Work instructions:
Please return the lines of the listing below, word for word, starting at the line that contains "Given: Open the tags icon in the top bar" and ending at the line that contains "Viewport: 1413px width, 840px height.".

Records to process:
::::::

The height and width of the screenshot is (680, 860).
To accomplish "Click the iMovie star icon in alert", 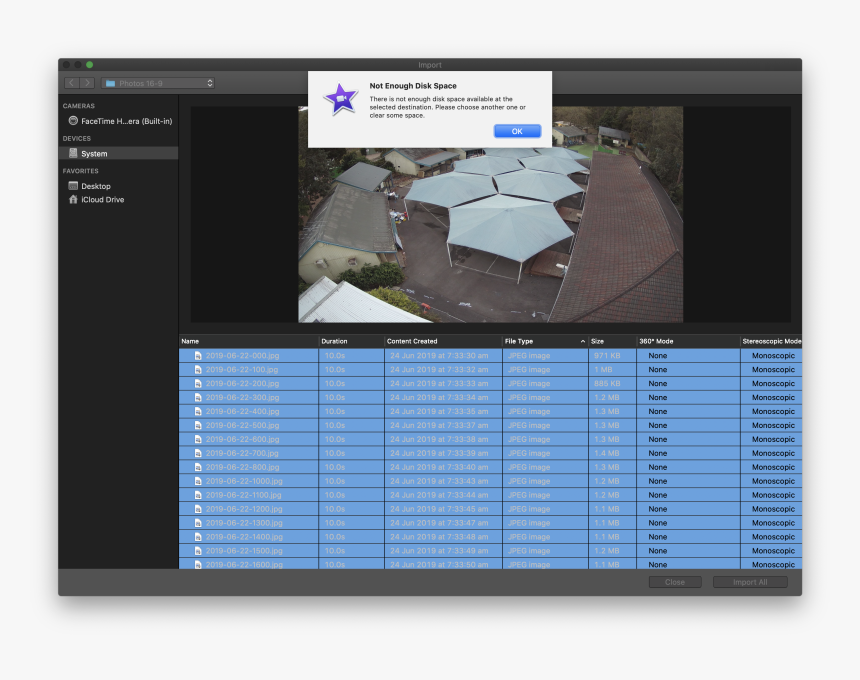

::::::

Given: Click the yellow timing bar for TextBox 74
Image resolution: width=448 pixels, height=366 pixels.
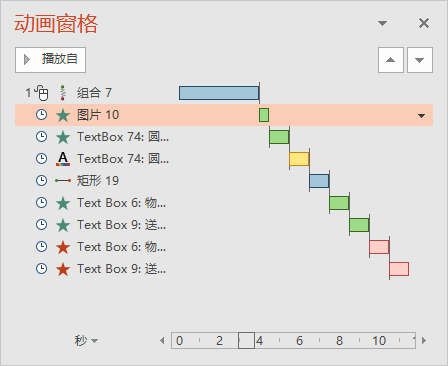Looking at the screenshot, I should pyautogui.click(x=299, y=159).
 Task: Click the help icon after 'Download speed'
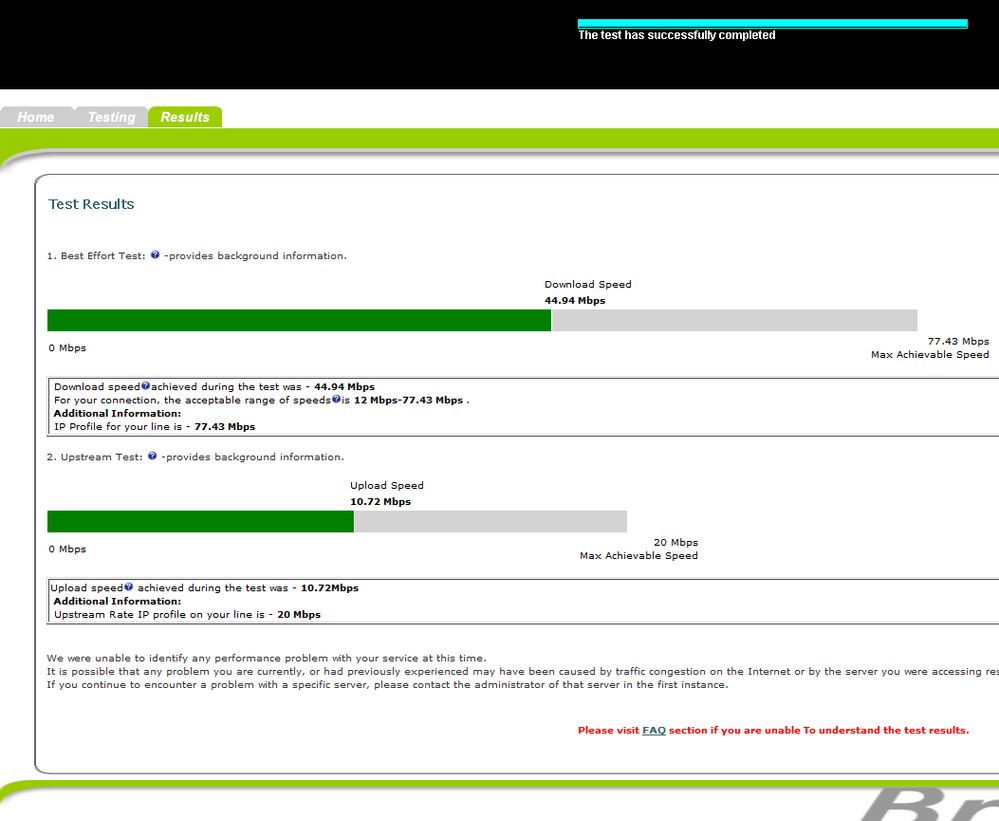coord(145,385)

::::::

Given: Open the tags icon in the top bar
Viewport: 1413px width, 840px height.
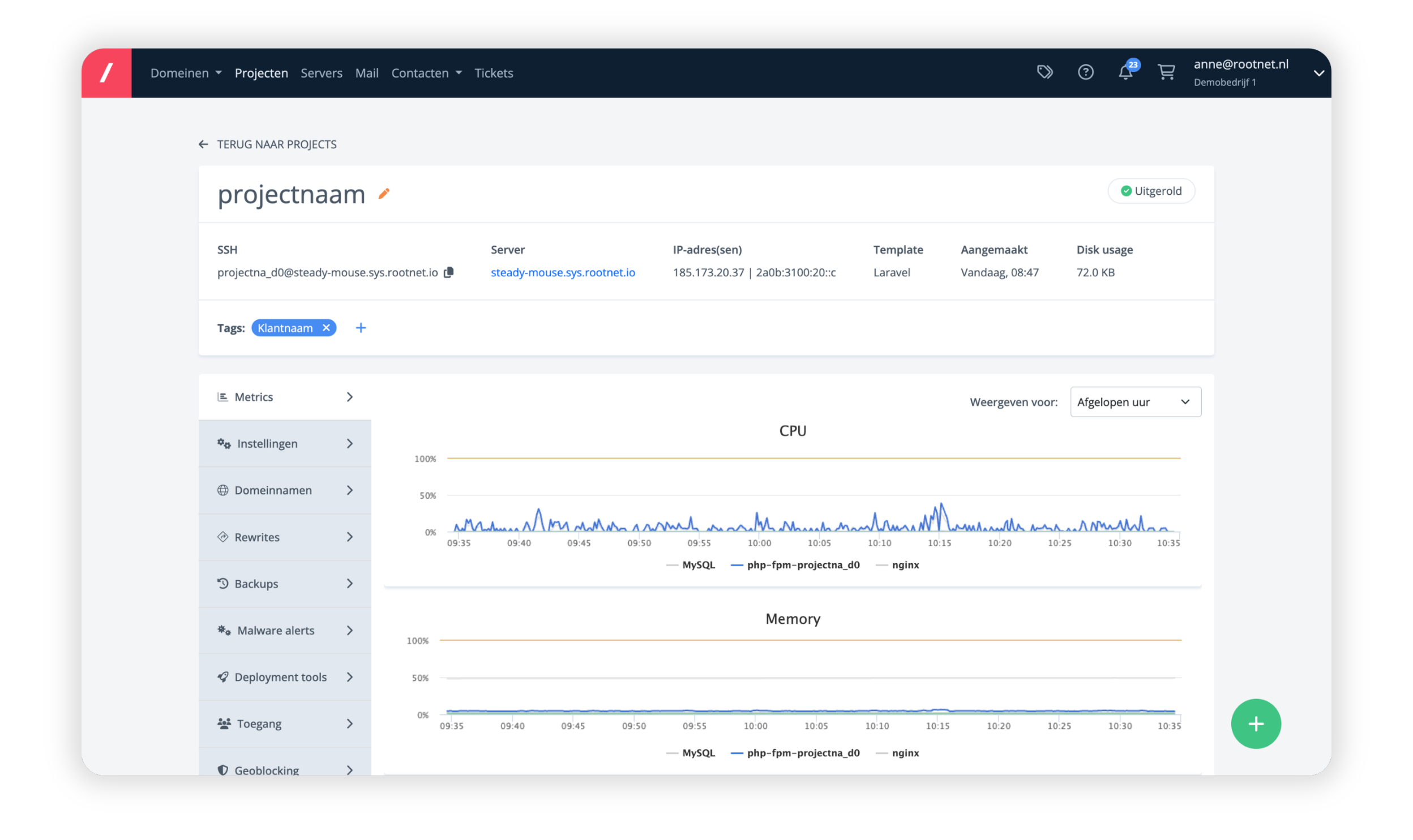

::::::

Result:
Given: Open the tags icon in the top bar
Viewport: 1413px width, 840px height.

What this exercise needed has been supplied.